==== Extract ====
Cedric Boyns

Personal information
- Born: 14 August 1954 (age 71) Starbeck, Harrogate, Yorkshire
- Batting: Right-handed
- Bowling: Right-arm medium

Career statistics
| Competition | First-class | List A |
| Matches | 37 | 50 |
| Runs scored | 871 | 305 |
| Batting average | 18.53 | 9.83 |
| 100s/50s | 0/4 | 0/0 |
| Top score | 95 | 41* |
| Balls bowled | 3,105 | 1,866 |
| Wickets | 36 | 36 |
| Bowling average | 46.33 | 33.77 |
| 5 wickets in innings | 0 | 0 |
| 10 wickets in match | 0 | 0 |
| Best bowling | 4/34 | 3/24 |
| Catches/stumpings | 37/– | 17/– |
- Source: Cricinfo, 7 November 2022

= Cedric Boyns =

English cricketer (born 1954)

Cedric Nigel Boyns (born 14 August 1954) is an English former cricketer who played at first-class level for a few years in the late 1970s.

He was born in Starbeck, Harrogate, Yorkshire and educated at Adams' Grammar School, Newport, Shropshire, Cambridge University, and the University of London.

Boyns started his career at Worcestershire in 1972, making a useful 47 opening for the Second XI against their Derbyshire equivalents on 31 July. He played two more Second XI matches that season, two in 1973, and then a considerable number in the second half of 1974. However, by the end of that year, in 25 innings his debut 47 remained his highest score. 1975 saw Boyns make two Second XI hundreds, on both occasions sharing large partnerships with fellow centurion Keith Wilkinson. Boyns also bowled for the first time in this season.

The following summer, he finally made his first-class debut against Somerset, albeit for Cambridge University rather than Worcestershire. He failed twice with the bat and bowled only four overs, and three further games for the university brought little change in his fortunes. Nevertheless, Worcestershire selected him to make his first-team debut on 23 June in the local derby against Warwickshire in the Benson & Hedges Cup. Despite his county's 12-run victory, it was a personal anticlimax: Boyns neither batted nor bowled. Three days later he did get to bat against Gloucestershire in the Gillette Cup, but was lbw to Procter for a duck. One day later still, he turned out against Surrey in the John Player League, but once more did not get a turn at the crease.

Boyns worked out some of his frustration with a hundred for the second team against Gloucestershire II, and at the start of July he was rewarded with a County Championship debut against Lancashire. Worcestershire won by an innings thanks to a superb all-round display by Imran Khan (111*; 7–53 and 6–46) so Boyns was only allowed a single innings, in which he scored 23. He also bowled seven wicketless overs for a cost of 17 runs. In a losing appearance in the B&H Cup final two weeks later he at least claimed his first senior wickets: Kent's Graham Johnson and Alan Ealham.

The latter part of the 1976 season saw Boyns at last establish himself in the Worcestershire first team, and he claimed his maiden first-class wicket (that of Surrey's Lonsdale Skinner) as well as scoring what would prove to be his highest score, a fighting 95 against Yorkshire which rescued his county from 76/4 in their first innings and eventually helped ensure a draw.
====
# [Request 1]
Filter the entries below and keep every line that contains the string "Custom".
==== Recorded information ====
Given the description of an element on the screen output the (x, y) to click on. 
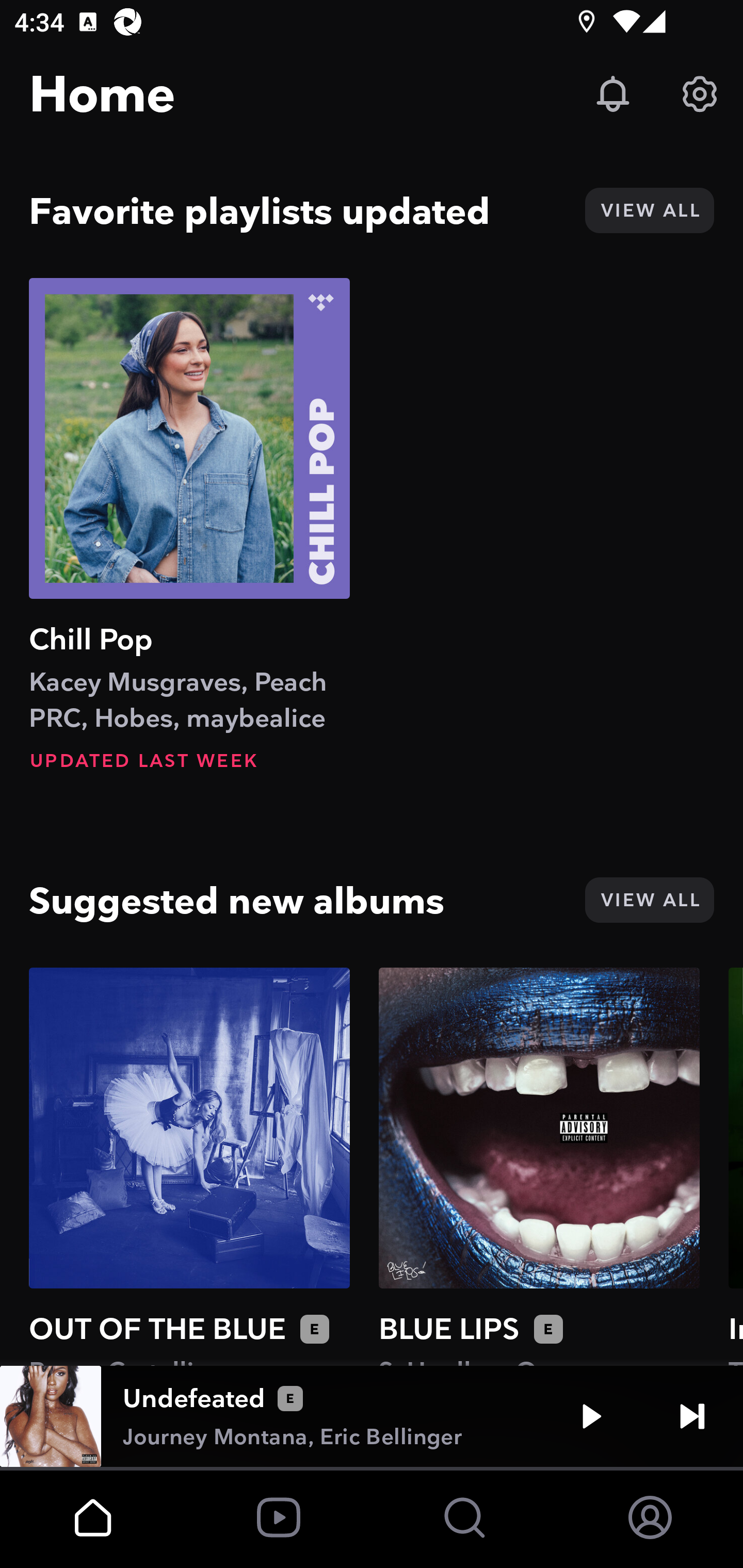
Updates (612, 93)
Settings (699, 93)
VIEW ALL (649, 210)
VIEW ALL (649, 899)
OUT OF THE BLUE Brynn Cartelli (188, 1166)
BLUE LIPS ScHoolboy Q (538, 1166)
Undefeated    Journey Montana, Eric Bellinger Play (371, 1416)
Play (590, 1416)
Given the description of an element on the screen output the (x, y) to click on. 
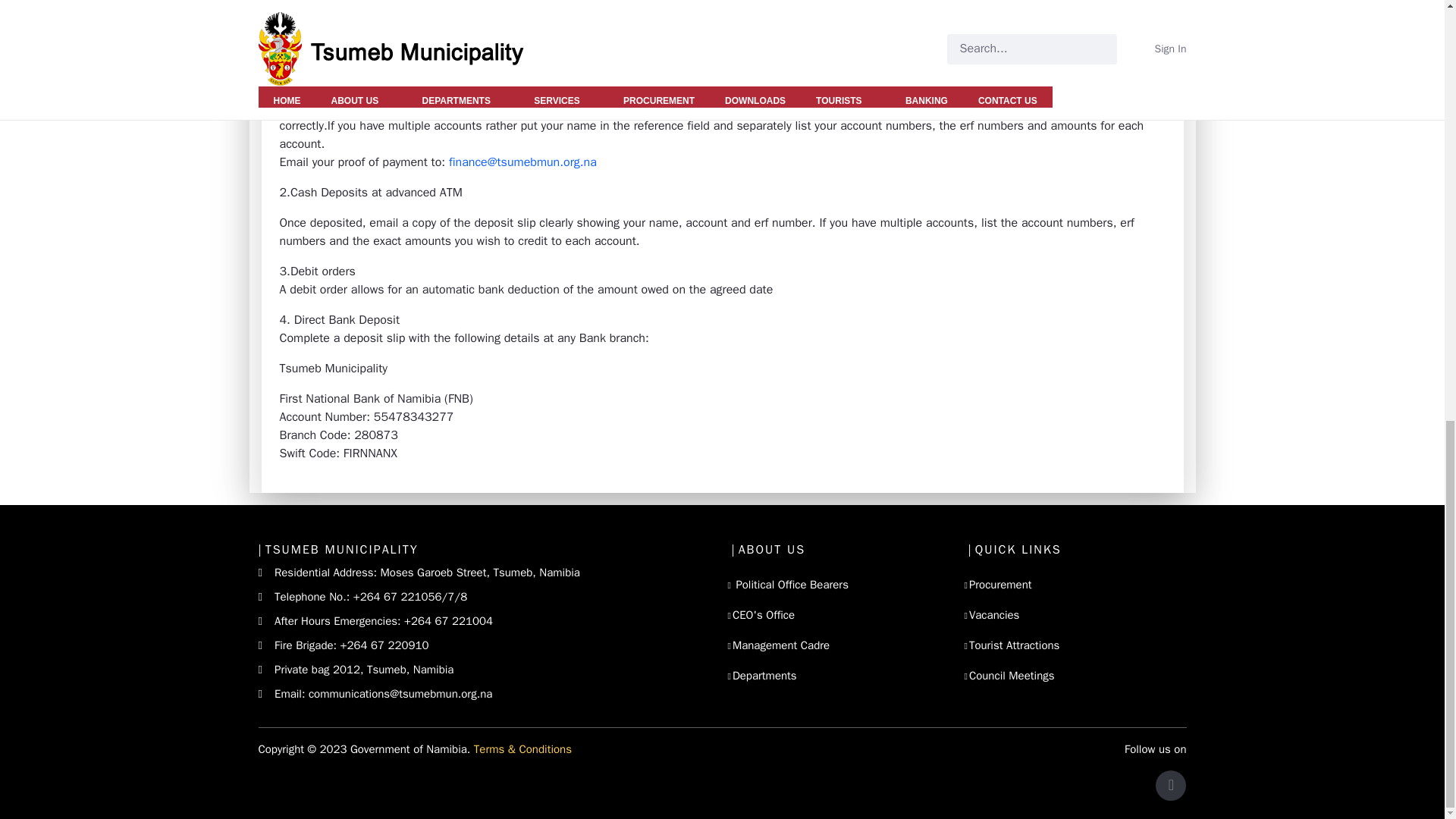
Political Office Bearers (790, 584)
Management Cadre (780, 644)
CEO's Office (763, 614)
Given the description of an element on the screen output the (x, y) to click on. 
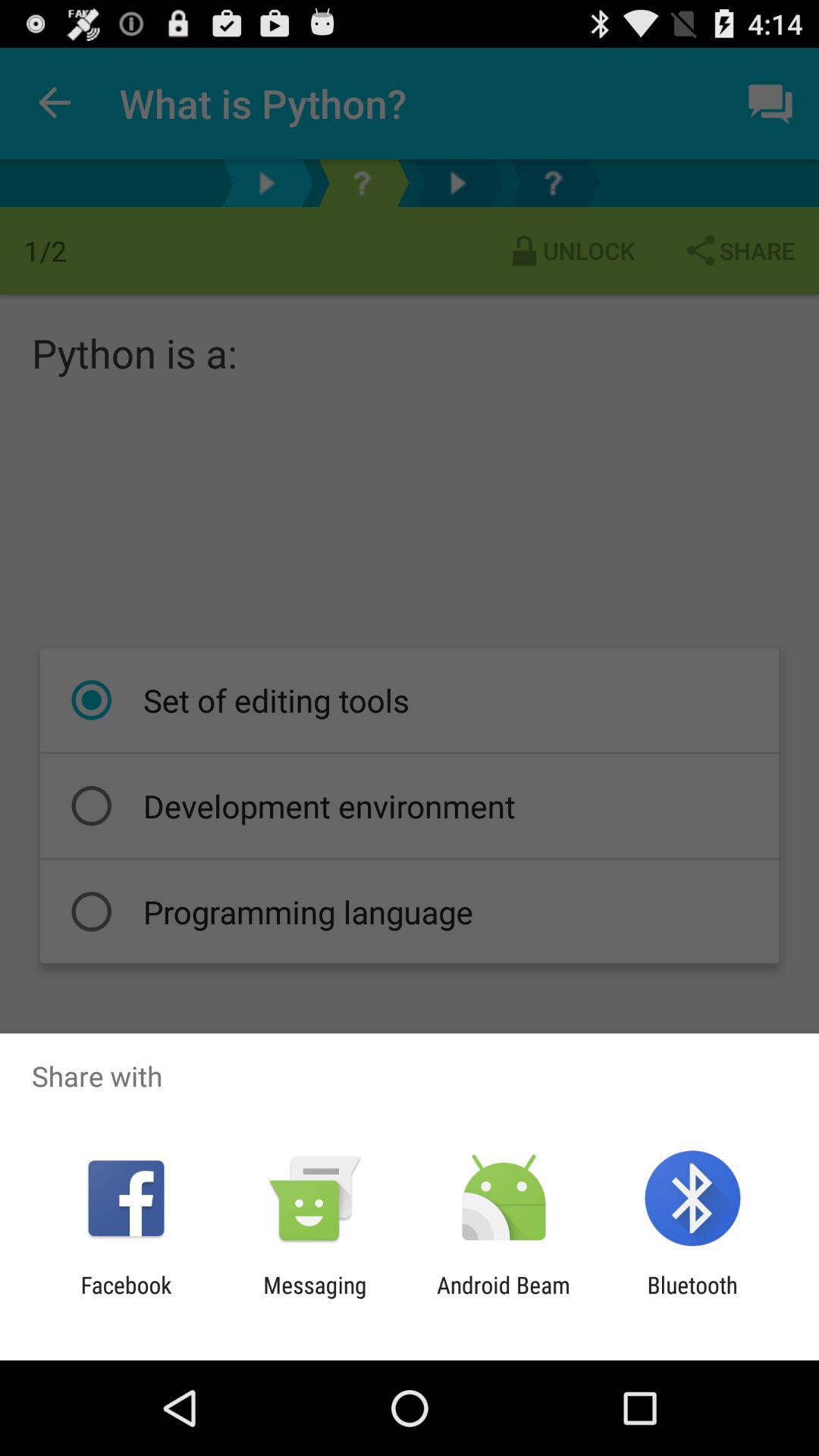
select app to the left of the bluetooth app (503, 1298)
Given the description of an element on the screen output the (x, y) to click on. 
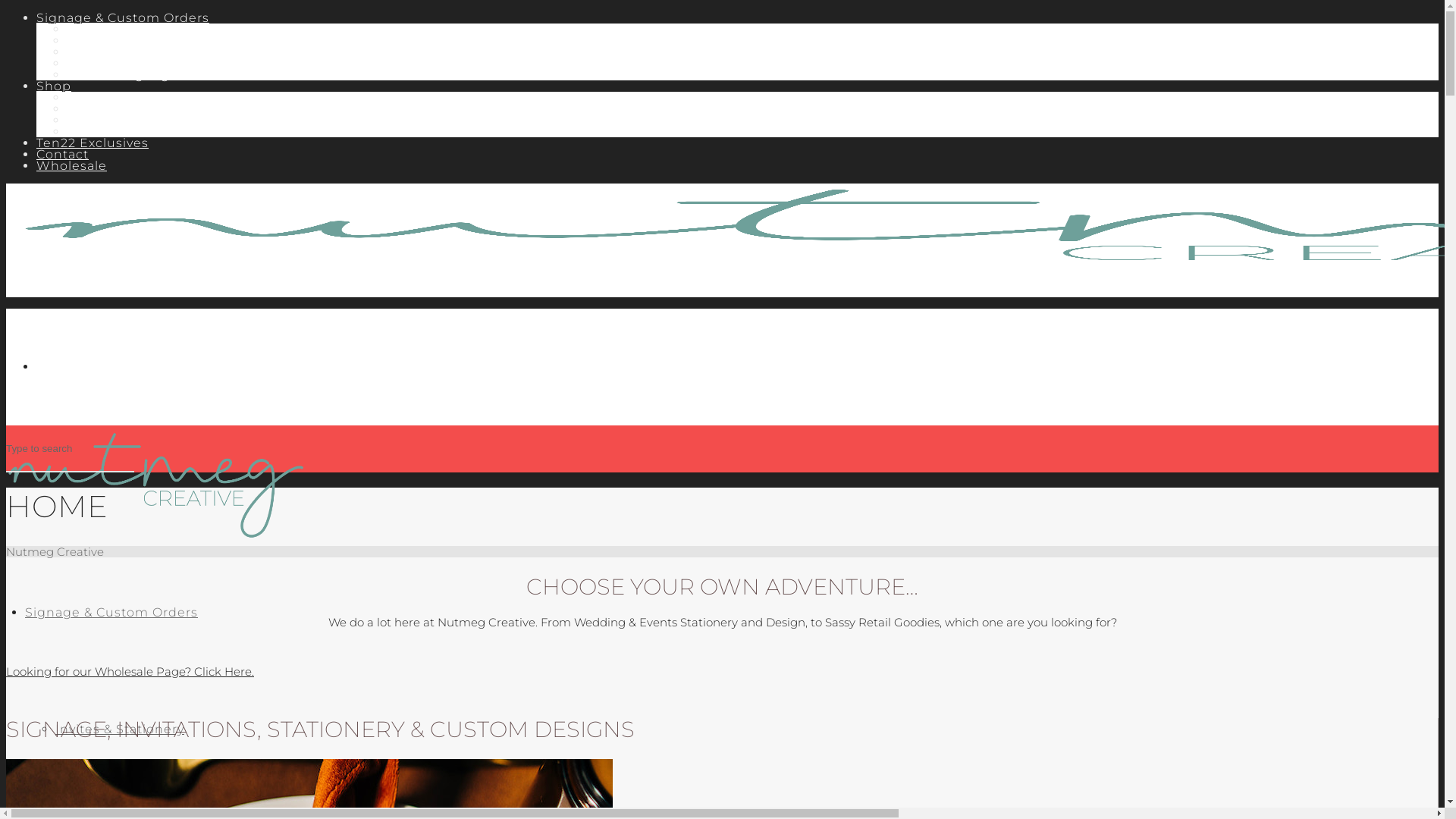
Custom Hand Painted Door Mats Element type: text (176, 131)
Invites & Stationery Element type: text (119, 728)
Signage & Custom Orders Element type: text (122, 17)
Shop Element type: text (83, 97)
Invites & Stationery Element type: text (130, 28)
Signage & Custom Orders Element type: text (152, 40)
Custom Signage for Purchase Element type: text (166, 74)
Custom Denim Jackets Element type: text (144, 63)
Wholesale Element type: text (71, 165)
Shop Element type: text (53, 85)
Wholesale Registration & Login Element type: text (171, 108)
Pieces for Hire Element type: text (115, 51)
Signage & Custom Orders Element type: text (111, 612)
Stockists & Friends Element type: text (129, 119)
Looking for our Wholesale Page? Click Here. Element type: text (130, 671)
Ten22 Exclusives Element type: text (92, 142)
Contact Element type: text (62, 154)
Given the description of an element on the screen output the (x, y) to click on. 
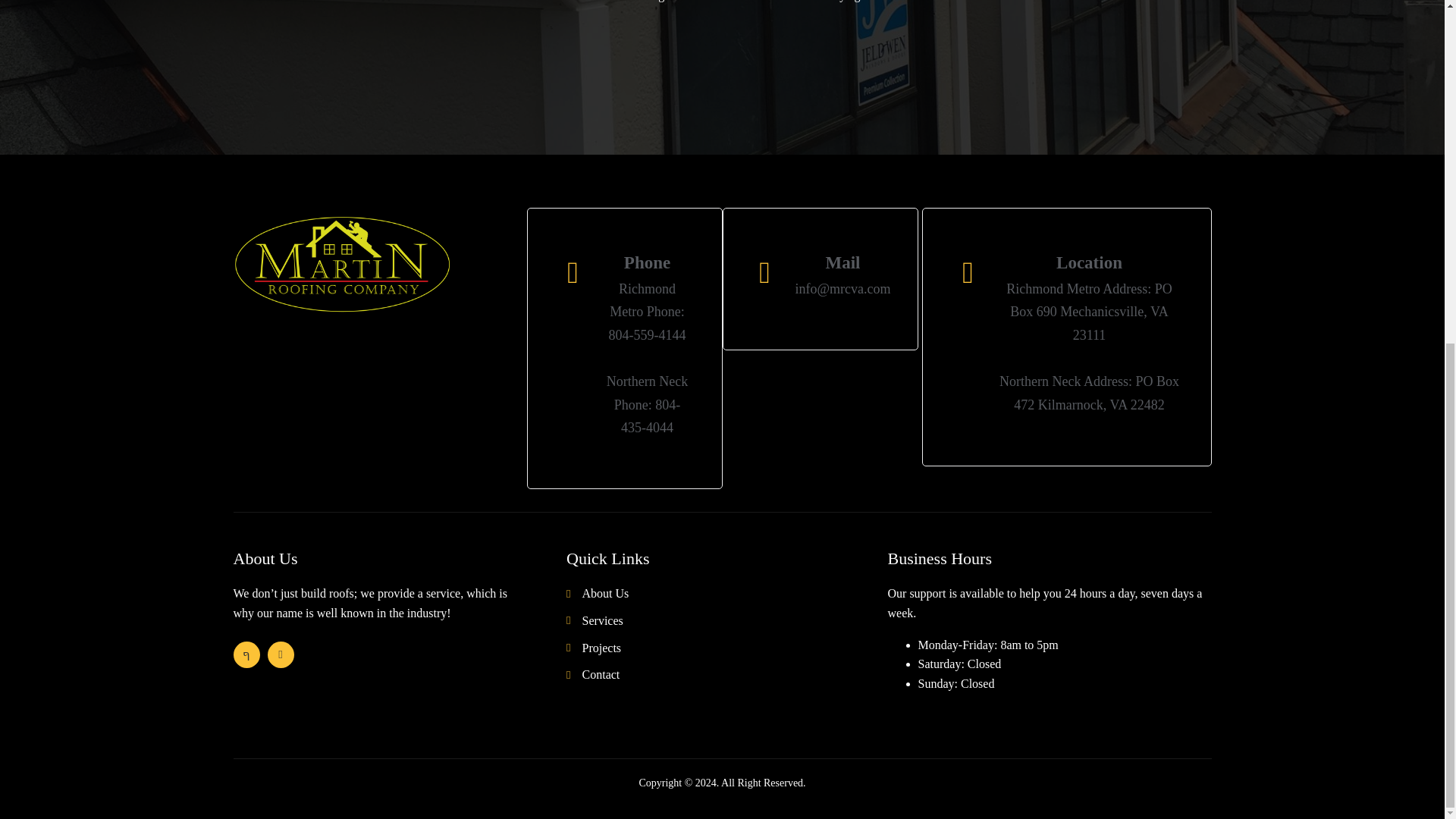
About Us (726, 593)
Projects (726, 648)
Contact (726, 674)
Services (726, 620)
====
# [Request 2]
According to the cricketer biography above, against which opponent did Boyns score 95, his highest score?

# [Full solution 1]
Custom Hand Painted Door Mats Element type: text (176, 131)
Signage & Custom Orders Element type: text (122, 17)
Signage & Custom Orders Element type: text (152, 40)
Custom Signage for Purchase Element type: text (166, 74)
Custom Denim Jackets Element type: text (144, 63)
Signage & Custom Orders Element type: text (111, 612)

# [Full solution 2]
Yorkshire.